## Task to carry out
Copy the data exactly, line for line.

[Items from a data source]
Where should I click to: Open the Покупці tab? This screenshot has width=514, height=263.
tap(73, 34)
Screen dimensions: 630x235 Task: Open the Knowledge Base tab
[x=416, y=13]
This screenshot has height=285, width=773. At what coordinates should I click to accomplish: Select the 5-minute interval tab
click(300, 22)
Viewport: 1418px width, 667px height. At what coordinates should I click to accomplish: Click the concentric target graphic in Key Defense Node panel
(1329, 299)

## Exercise answer
Where should I click to: Open the Покупці tab? This screenshot has width=514, height=263.
tap(73, 34)
Screen dimensions: 630x235 Task: Open the Knowledge Base tab
[x=416, y=13]
This screenshot has height=285, width=773. At what coordinates should I click to accomplish: Select the 5-minute interval tab
click(300, 22)
Viewport: 1418px width, 667px height. At what coordinates should I click to accomplish: Click the concentric target graphic in Key Defense Node panel
(1329, 299)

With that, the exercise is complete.